Why is this night different from all other nights?
By Rabbi Mark Melamut
Welcome to your new journey in Jewish spiritual time, as we traverse from Passover to Lag B’Omer (save the date: Lag-er B’Omer Open House BBQ at our home, Thurs, May 10, 6:00pm ) to Shavuot.
Passover is the quintessential holiday of memory, as we recall the story of the Exodus. It is also a holiday that evokes memories from our past – of sitting around a table with family, of cups of sweet wine, of turning over cushions searching for the afikomen, of the crunch and dryness of that first bite of matzah, and of long drawn out or super abbreviated versions of the story. Then there’s the nervousness or excitement of reciting the four questions for the first time, or the naches (joy) when hearing the youngest at the table recite them. Some may not have these memories, being relatively new to the seder experience, but they are working on creating them for their future.

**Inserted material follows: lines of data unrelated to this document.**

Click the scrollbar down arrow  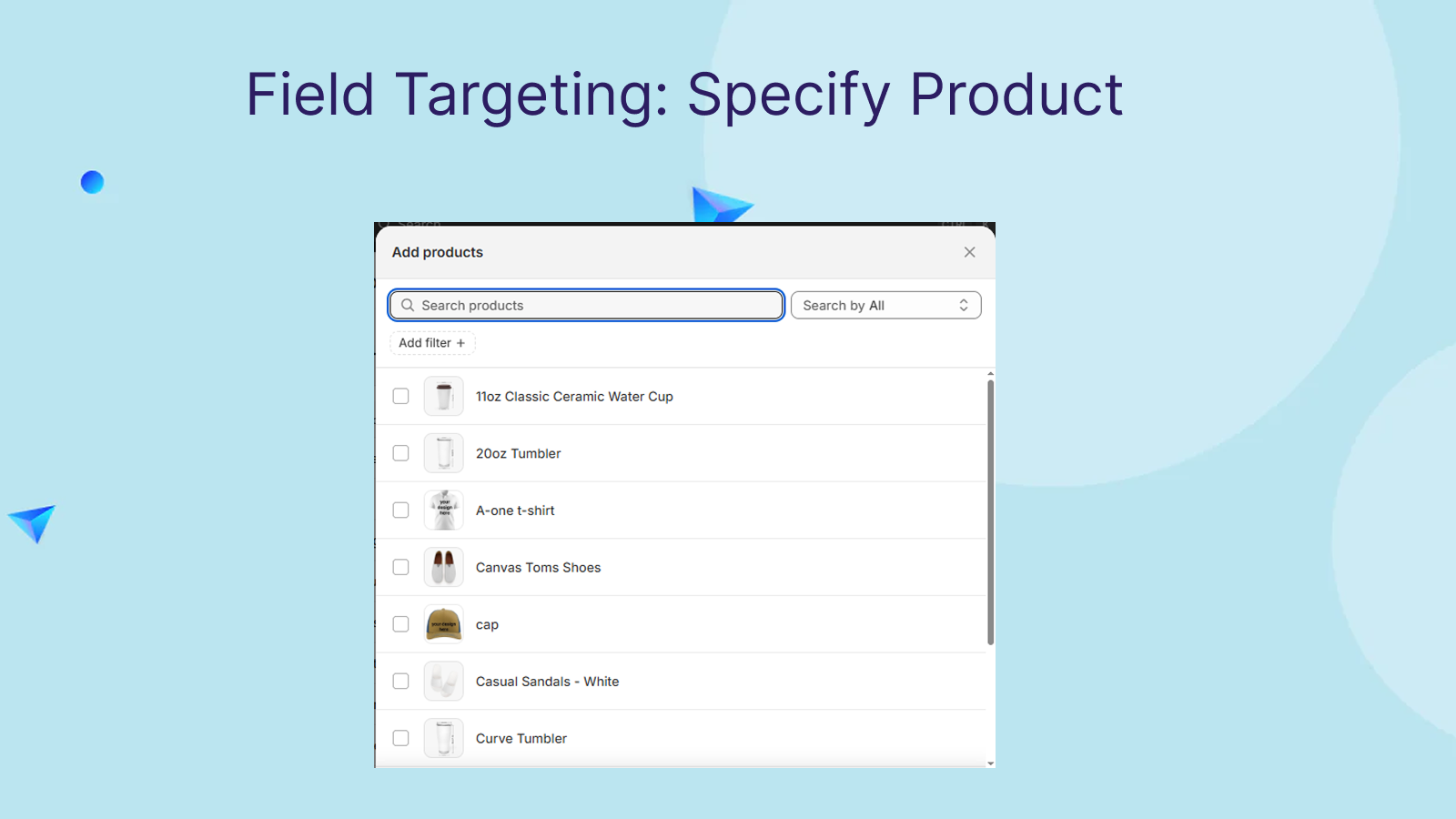pyautogui.click(x=990, y=763)
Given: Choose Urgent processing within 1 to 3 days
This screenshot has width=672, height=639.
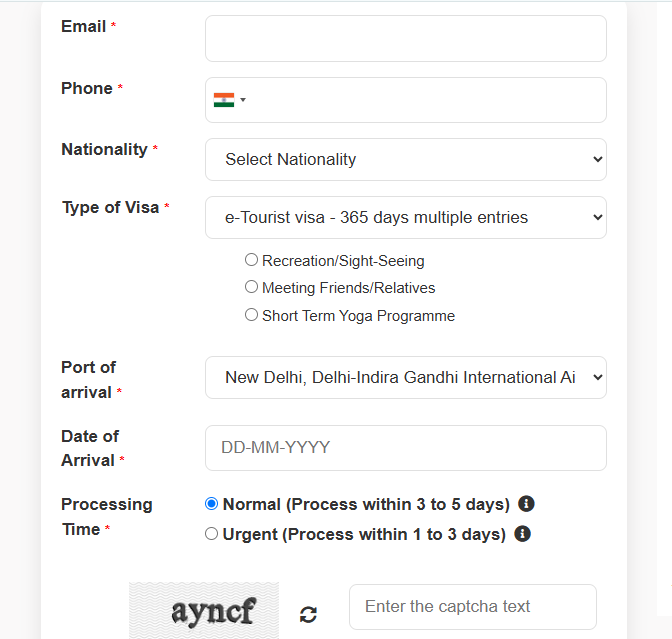Looking at the screenshot, I should 211,534.
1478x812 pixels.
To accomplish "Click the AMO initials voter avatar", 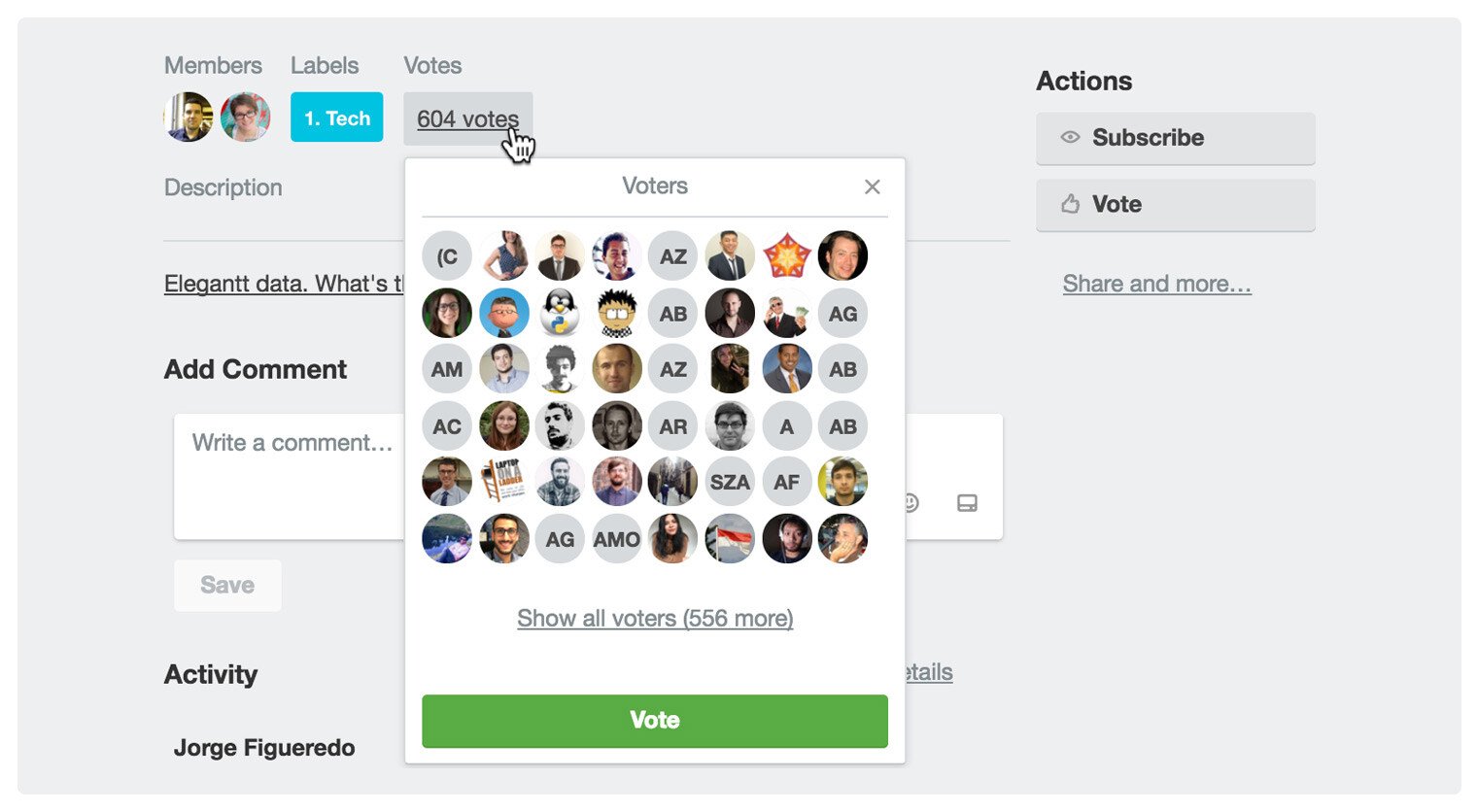I will (x=617, y=539).
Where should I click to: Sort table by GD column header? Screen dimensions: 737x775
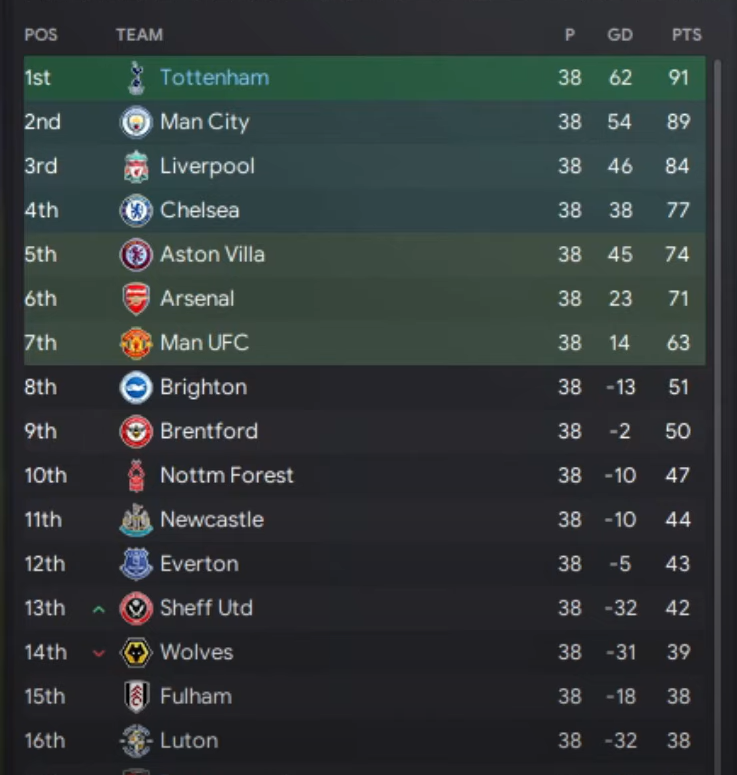[620, 35]
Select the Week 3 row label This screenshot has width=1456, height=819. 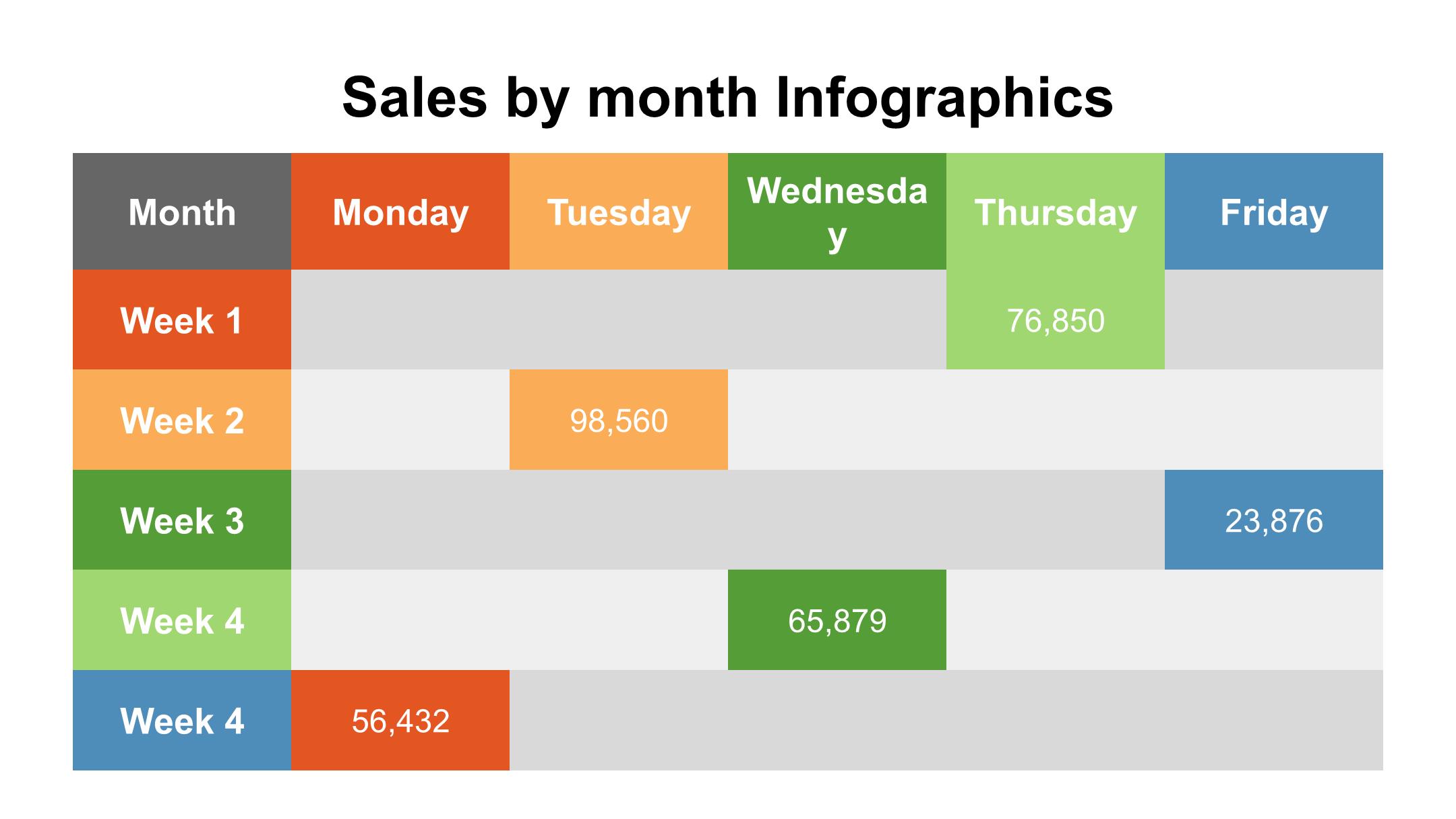[x=182, y=520]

Whether remembering the past or envisioning the future, the central question remains, “Why is this night different from all other nights?”
Why do we even ask this question? Is it because we can, or because to question is to express our freedom? Is it because asking questions is what keeps us all engaged, even awake and aware at the seder table? Is it because we are hard-wired to ask questions, or because sometimes it’s all that we can do? We know that each year at the seder, the youngest, who is most able at the table to recite them, sings, “ma nishtana halaila hazeh mikol haleilot” (you can almost hear it now), fulfilling the seder’s requirement to ask questions.
Asking questions is a way to connect to the story, to our heritage, and to something more. “The goal of the narrative is to reach the level of involvement at which each person must feel that he/she personally had gone out of Egypt” (R. Greenberg, The Jewish Way, 53) One way we might feel this is to add our own personal questions. After all, over time and experience, our questions change, and this year’s questions may be different than last year’s.
What is our obligation this Passover? Alongside the cleaning, the kashering, the cooking, the telling of the story, and the eating and drinking, I suggest that each of us asks at least one relevant and personal question that seeks to bring meaning to our lives. This night is different, because your questions this year are different.
What I want to know is, “What is your question this Passover?” Please do share your question with me.